The mean number of sessions was 1.7 ± 0.9 (range 1–4); see Table 1. The treatment interval was not predetermined and therefore ranged from 22 days to a year with an average 92 ± 89 days. All patients recovered very quickly, re‐epithelization took 2.3 ± 0.8 for those patients were PRP was used and 2.4 ± 0.9 days when no PRP was used. The redness faded on the 9th day on average (9.2 ± 2.5 with PRP and 9.3 ± 2.8 without PRP). No hypo/hyperpigmentation, scarring, or any other side effects were reported by any of the patients.

TABLE 1.

Number of treatments needed

# of treatments 1 2 3 4
# of patients 23 14 7 2

Twelve pairs of high quality before/after photos were available in our database (Figures 1, 2, and 3). The photographs were taken 1–6 months after the final procedure (average: 3.2 months). A correct blinded before/after recognition was achieved by all 3 blinded assessors in 75% of cases; in the remaining 25% of cases, 2 out of the 3 assessors recognized the correct sequence. Most patients (75%) were improved or very improved according to blinded evaluation (see Table 2). Only 20 patients were available for the satisfaction survey. Self‐rated satisfaction ranged from 0 to 3 with a mean 2.1 ± 0.64 (see Table 3).

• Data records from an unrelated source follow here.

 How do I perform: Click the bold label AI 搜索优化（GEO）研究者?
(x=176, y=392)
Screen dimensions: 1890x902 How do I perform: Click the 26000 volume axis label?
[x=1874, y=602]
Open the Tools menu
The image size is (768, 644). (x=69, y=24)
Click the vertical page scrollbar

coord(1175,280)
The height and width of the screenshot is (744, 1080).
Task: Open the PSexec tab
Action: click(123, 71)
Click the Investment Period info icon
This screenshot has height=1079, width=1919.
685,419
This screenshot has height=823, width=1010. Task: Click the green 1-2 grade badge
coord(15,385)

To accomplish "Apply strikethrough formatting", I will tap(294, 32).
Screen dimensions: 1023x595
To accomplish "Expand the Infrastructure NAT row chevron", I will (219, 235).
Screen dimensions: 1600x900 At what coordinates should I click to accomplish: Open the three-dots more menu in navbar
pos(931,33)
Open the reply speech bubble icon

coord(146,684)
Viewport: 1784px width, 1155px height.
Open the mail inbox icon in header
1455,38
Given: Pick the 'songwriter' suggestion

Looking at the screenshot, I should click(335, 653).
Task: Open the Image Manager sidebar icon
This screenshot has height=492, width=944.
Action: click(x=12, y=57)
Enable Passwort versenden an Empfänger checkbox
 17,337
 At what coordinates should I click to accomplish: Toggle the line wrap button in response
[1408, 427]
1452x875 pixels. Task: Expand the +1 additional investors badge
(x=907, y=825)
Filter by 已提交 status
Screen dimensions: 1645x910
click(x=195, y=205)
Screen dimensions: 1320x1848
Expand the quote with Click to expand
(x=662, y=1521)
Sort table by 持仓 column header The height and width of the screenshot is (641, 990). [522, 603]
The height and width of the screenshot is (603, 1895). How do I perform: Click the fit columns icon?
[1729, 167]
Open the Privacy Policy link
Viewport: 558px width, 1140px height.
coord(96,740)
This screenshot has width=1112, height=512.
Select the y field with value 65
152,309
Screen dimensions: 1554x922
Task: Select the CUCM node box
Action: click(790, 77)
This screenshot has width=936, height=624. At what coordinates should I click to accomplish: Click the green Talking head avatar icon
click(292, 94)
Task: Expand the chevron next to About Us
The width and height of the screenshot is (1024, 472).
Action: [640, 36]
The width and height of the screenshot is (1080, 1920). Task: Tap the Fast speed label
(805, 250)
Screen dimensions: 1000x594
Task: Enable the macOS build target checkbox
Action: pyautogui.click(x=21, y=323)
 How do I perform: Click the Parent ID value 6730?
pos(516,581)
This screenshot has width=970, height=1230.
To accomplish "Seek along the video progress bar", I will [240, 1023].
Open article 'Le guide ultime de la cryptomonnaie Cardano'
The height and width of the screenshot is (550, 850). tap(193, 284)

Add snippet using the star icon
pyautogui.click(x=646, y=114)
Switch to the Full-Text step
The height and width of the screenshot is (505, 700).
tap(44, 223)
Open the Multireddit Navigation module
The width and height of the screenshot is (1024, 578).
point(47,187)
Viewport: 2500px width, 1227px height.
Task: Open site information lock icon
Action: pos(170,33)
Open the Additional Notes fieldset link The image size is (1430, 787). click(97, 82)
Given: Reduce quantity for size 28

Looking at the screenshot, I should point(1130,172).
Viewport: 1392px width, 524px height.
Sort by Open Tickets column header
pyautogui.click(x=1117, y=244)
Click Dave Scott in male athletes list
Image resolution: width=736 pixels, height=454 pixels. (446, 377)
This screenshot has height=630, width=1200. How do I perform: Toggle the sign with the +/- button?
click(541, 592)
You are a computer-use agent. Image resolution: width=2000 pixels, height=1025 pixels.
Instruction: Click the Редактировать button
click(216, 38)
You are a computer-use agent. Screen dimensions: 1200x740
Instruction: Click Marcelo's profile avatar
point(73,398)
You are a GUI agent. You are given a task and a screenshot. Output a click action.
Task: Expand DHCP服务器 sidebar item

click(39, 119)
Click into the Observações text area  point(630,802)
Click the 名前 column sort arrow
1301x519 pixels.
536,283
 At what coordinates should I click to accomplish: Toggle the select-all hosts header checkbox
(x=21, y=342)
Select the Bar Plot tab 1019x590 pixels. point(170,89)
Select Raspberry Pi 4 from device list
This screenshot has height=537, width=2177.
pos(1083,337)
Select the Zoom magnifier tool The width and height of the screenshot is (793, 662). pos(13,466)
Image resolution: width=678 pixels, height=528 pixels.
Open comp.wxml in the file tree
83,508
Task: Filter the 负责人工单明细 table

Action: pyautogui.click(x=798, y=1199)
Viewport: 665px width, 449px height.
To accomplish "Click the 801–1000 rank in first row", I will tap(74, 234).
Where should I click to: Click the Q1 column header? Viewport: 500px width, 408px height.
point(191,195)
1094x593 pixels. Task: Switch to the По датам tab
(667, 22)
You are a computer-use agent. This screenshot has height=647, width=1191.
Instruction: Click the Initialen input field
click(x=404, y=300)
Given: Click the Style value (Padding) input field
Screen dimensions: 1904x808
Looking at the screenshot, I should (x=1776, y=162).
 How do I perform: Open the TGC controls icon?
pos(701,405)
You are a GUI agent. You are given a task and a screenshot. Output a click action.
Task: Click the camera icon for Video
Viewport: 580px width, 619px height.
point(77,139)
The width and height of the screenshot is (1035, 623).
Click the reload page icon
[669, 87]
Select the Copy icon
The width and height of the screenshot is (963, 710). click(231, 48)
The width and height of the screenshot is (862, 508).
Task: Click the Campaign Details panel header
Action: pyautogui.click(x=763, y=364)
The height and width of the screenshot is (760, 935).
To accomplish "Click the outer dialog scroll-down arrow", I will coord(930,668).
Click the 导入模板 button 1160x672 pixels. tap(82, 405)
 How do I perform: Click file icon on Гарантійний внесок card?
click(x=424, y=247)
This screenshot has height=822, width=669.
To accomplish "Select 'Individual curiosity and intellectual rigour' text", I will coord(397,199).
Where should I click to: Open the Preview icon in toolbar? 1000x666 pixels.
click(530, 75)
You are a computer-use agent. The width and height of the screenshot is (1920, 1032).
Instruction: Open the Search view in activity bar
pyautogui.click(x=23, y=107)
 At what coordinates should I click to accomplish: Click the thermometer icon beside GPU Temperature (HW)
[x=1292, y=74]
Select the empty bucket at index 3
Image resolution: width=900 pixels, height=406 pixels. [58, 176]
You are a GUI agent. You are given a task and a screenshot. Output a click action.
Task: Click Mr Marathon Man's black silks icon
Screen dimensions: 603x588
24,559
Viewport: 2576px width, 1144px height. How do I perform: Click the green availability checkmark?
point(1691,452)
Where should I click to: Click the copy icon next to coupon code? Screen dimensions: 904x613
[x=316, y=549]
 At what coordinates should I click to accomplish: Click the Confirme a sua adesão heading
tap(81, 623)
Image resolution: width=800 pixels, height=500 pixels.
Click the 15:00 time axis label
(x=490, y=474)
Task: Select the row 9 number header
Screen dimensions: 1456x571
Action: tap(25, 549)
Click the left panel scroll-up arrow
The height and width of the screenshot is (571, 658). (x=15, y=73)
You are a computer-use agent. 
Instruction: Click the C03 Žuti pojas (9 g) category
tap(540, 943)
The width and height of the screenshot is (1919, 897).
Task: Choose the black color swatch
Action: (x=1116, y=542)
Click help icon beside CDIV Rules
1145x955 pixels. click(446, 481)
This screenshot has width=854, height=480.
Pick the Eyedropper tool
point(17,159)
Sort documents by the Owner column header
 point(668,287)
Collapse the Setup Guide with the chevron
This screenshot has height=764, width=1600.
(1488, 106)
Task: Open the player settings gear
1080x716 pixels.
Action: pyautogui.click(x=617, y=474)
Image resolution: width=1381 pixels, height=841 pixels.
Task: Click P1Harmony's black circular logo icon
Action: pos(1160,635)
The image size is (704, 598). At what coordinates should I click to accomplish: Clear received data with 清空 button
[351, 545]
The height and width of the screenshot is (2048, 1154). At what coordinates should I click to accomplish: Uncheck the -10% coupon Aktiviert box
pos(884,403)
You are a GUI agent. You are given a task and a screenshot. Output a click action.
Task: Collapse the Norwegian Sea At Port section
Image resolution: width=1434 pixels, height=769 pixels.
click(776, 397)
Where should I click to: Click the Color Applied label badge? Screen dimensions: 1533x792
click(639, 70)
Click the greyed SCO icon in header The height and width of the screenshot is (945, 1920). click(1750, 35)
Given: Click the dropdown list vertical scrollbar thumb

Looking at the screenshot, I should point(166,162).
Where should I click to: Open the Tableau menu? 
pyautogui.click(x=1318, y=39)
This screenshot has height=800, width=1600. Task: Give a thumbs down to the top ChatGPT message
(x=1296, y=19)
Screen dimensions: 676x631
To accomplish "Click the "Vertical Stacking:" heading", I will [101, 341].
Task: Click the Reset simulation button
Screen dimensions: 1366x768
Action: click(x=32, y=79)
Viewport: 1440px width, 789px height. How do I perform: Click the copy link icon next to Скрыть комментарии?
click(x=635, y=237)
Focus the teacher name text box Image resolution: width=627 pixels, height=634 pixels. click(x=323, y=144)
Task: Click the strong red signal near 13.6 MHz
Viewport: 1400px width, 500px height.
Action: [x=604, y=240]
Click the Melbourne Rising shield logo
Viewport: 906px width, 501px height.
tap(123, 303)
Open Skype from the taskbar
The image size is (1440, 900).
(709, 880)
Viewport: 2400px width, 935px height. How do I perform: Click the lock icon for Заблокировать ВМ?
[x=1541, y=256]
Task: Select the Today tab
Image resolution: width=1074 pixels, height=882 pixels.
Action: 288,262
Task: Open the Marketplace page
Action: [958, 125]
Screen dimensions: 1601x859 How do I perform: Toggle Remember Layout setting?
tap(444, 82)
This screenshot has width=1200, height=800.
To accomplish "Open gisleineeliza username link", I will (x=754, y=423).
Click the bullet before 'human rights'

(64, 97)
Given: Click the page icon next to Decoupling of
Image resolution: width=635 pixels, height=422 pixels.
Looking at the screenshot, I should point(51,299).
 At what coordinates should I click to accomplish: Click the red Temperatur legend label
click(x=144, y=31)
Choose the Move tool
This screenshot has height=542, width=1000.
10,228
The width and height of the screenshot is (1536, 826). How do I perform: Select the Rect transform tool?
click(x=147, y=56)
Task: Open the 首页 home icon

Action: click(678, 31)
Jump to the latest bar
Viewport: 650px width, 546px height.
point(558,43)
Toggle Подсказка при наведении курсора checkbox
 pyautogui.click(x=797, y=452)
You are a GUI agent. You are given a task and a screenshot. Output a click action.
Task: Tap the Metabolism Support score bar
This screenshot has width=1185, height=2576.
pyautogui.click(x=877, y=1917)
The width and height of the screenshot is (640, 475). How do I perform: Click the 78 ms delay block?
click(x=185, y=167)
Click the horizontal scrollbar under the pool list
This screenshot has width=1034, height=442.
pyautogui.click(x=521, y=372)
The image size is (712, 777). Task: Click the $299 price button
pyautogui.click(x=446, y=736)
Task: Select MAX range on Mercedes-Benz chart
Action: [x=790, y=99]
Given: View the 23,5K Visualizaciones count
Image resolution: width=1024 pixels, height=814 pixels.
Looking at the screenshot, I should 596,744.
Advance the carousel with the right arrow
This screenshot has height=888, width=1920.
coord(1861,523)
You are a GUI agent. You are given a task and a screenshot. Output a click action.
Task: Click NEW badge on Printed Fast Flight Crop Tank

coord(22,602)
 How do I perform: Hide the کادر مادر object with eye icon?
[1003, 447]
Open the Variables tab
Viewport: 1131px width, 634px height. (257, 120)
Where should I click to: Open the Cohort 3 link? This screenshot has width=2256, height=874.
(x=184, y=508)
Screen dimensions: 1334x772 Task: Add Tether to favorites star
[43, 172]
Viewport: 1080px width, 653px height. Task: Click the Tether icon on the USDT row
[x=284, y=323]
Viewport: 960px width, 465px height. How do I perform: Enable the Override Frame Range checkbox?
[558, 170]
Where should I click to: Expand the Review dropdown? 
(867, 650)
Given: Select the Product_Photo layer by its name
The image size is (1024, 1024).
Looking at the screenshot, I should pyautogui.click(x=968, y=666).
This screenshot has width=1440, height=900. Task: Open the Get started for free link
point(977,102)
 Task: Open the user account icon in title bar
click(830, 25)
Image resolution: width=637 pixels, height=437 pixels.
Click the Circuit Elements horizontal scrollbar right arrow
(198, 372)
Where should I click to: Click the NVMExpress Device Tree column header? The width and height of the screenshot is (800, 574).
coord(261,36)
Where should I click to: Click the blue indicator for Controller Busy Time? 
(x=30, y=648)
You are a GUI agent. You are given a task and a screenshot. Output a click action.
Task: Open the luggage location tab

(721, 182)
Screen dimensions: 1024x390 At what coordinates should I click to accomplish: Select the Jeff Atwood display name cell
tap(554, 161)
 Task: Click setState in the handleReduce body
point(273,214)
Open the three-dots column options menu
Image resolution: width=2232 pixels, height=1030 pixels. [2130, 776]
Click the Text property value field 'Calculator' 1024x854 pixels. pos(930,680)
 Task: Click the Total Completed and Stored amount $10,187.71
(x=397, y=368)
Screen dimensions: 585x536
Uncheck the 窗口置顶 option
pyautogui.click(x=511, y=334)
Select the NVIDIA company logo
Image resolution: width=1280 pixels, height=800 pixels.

A chi‐square test of independence showed that there was no significant association between PRP use and self‐reported patient satisfaction, X2 (1, N = 20) = 0.09, p = 0.96.

FIGURE 1.

FIGURE 1

Patient #1: before and 2 weeks after the second procedure

FIGURE 2.

FIGURE 2

Patient #2: before and 4 months after a single procedure

FIGURE 3.

FIGURE 3

Ablation holes over a tattooed area as seen through dermatoscopy (dermatoscopic photograph from a patient not related to this study, Courtesy of Fotona)

TABLE 2.

Scar improvement graded by 3 blinded assessors (GAIS)

Blinded evaluation N = 12
1‐Exceptional improvement 0 0%
2‐Very good improvement 3 25%
3‐Improvement 6 50%
4‐No change 3 25%
5‐Worsening 0 0%

TABLE 3.

Patient satisfaction

Patient satisfaction N = 20
3‐Very satisfied 5 25%
2‐Satisfied 12 60%
1‐Somewhat satisfied 3 15%
0‐Not satisfied 0 0%

4. DISCUSSION

This is the first study, to our knowledge, to report on the efficacy of the high‐fluence 1064 nm‐nanosecond laser and diffractive lens array technology in the management of facial acne scarring. The high energies per pixel used in this method enable ablation of the treated skin islets using a nanosecond Q‐switched Nd:YAG laser, representing a novel approach to acne scar treatment that combines the benefits of surface ablation and deep tissue penetration, both contributing a role in the scar revision process. We have shown that this method produces significant clinical improvement of acne scars and results in high patient satisfaction.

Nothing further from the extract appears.